O iFood é uma plataforma e dá liberdade de entrar desde que seguida a legislação e os critérios da empresa. Isso não quer dizer que eu tenha que fiscalizar in loco. Isso, por lei, é responsabilidade da Vigilância Sanitária. O iFood não tem competência técnica para fazer esse tipo de análise.

O que eu cobro é: você está cumprindo a lei? Você está de acordo com todas as necessidades para operar um restaurante? Se existir algum problema de inverdade, ele vai responder na lei por isso. O nosso contrato não é omisso a essas exigências.

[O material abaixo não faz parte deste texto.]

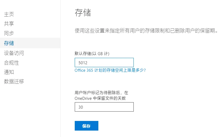Click the OneDrive 中保留文件的天数 label line
Image resolution: width=224 pixels, height=137 pixels.
coord(100,98)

É a mesma coisa que cobrar de um dono de imóvel que ele fiscalize isso. Não está certo. Quem tem a responsabilidade legal é aquele que leva um negócio para dentro do imóvel.

Mas não seria mais fácil pedir CNPJ e inscrição municipal na hora do cadastro?

Isso está tudo no contrato. Contratualmente, eu peço isso e exijo que você cumpra a lei. Quando eu recebo alguma informação que vá contra algum preceito legal, a gente apura e automaticamente [o restaurante] sai da plataforma. Ao longo dos últimos 30 dias, eu bloqueei 400 a 500 restaurantes por vários motivos. Essa é minha responsabilidade como empresa.